QuChemPedIA@home

QuChemPedIA@home
Project
Status	Completed
Category	Chemistry / Computational chemistry
Compute	CPU
Requires	VirtualBox (Windows, macOS); native (Linux)
Development
Developer	Benoit Da Mota, Thomas Cauchy
Author	Benoit Da Mota, Thomas Cauchy
Sponsor	University of Angers
Maintainer	Benoit Da Mota (LERIA)
Initial release	July 1, 2019 (7 years ago)
Completed	September 29, 2022 (4 years ago)
Software
Written in	Python, Shell (wrapper); NWChem (computation)
Operating system	Windows, Linux, macOS
Metadata
Website	https://quchempedia.univ-angers.fr/athome/

QuChemPedIA@home (short for Quantum Chemistry Collaborative EncyclopedIA, with a nod to Intelligence Artificielle) was a volunteer computing project running on the BOINC platform, hosted at the University of Angers in France. Active from October 2019 to April 2023, the project recruited volunteers worldwide to donate idle CPU time to run density functional theory (DFT) quantum chemistry calculations on small organic molecules. Its ultimate goal was to build an open encyclopedia of quantum molecular chemistry results and to fuel artificial intelligence research aimed at drug discovery, materials science, and energy applications.

Background and motivation

Quantum chemistry has become nearly indispensable in modern chemical research. By solving approximations to the Schrödinger equation for electrons in a molecule, researchers can predict properties such as total energy, molecular geometry, and frontier orbital energies (the HOMO and LUMO) without ever needing to synthesize the compound in a laboratory. Despite the importance of these calculations, the researchers behind QuChemPedIA@home observed that the raw data produced by such computations was almost never shared openly: files were kept in local lab storage or simply discarded after a paper was published.^[1]

At the same time, the field of machine learning was producing models capable of predicting molecular properties at a fraction of the cost of a full quantum chemical calculation, but only when trained on large, diverse, high-quality datasets. The bottleneck was computing power: generating hundreds of thousands of DFT-level results for novel molecules could require years on a typical academic cluster. QuChemPedIA@home addressed both problems at once by building a large, freely available dataset of quantum chemical results with the help of volunteer computing.^[1]

The name is a portmanteau of quantum chemistry, encyclopedia, and the French phrase intelligence artificielle (artificial intelligence), reflecting the project's dual mission of archiving and enabling AI-driven molecular exploration.^[2]

Research team

The project was founded and operated by two researchers at the University of Angers:

Benoit Da Mota, an assistant professor of computer science at the LERIA laboratory (Laboratoire d'Etude et de Recherche en Informatique d'Angers), who handled the BOINC infrastructure, input generation, and AI/optimization aspects of the work.^[3]
Thomas Cauchy, an assistant professor of chemistry at the MOLTECH-Anjou laboratory (UMR CNRS 6200), who oversaw the computational chemistry and molecular generation aspects.^[3]

Other significant contributors to the associated research included Jules Leguy, Marta Glavatskikh, and Beatrice Duval, all affiliated with the University of Angers.^[4]

Scientific objectives

Molecular orbitals of formaldehyde computed with quantum chemistry methods. QuChemPedIA@home computed similar properties for hundreds of thousands of small organic molecules.

## Dataset content
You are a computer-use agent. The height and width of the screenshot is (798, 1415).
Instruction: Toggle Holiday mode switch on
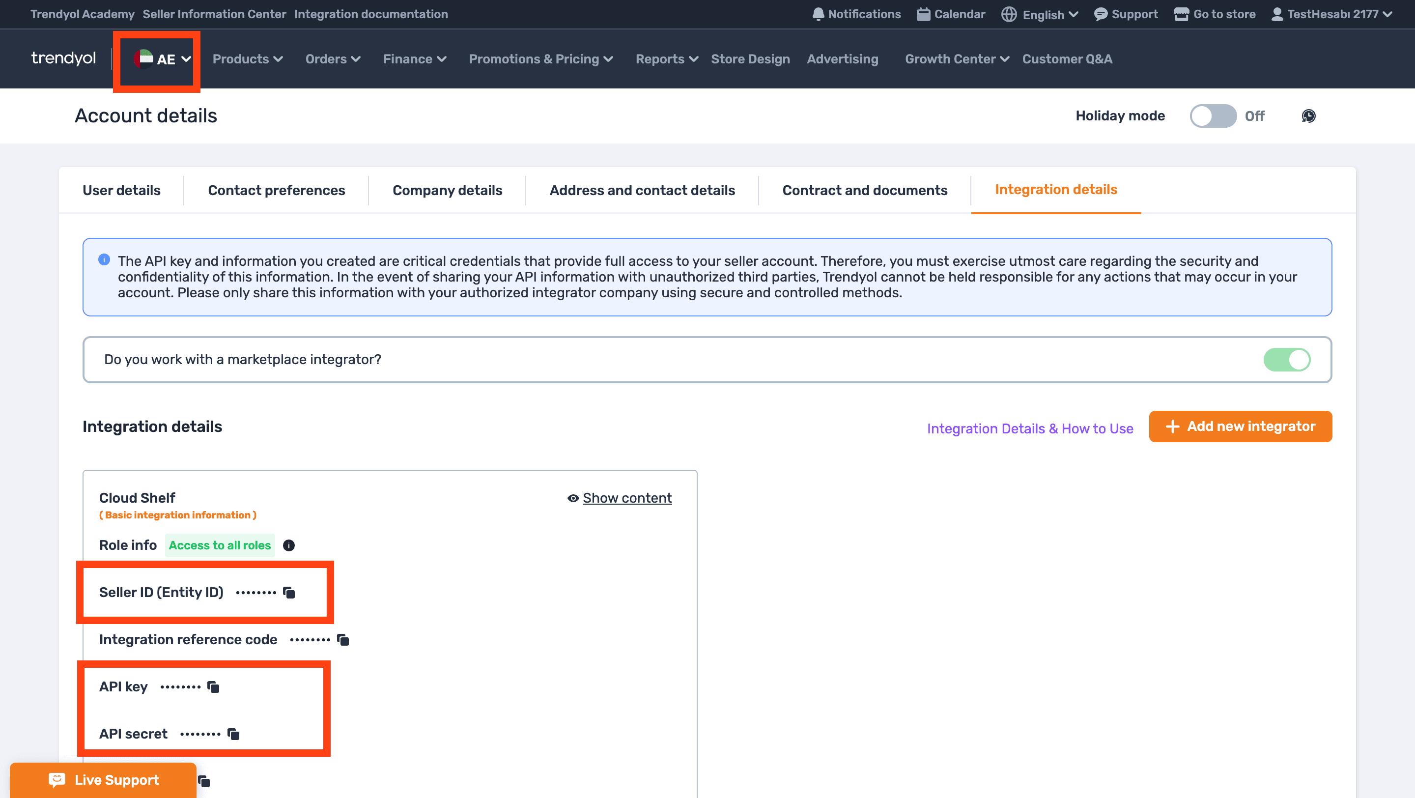(x=1213, y=116)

## To do
1. List every person whom the QuChemPedIA@home article above names as founding, operating, or contributing to the project or its associated research.
2. Return the passage of the QuChemPedIA@home article from "Other significant contributors" to "of small organic molecules.", copied word for word.

## Solutions to the tasks
1. Benoit Da Mota, Thomas Cauchy, Jules Leguy, Marta Glavatskikh, Beatrice Duval

2.
Other significant contributors to the associated research included Jules Leguy, Marta Glavatskikh, and Beatrice Duval, all affiliated with the University of Angers.^[4]

Scientific objectives

Molecular orbitals of formaldehyde computed with quantum chemistry methods. QuChemPedIA@home computed similar properties for hundreds of thousands of small organic molecules.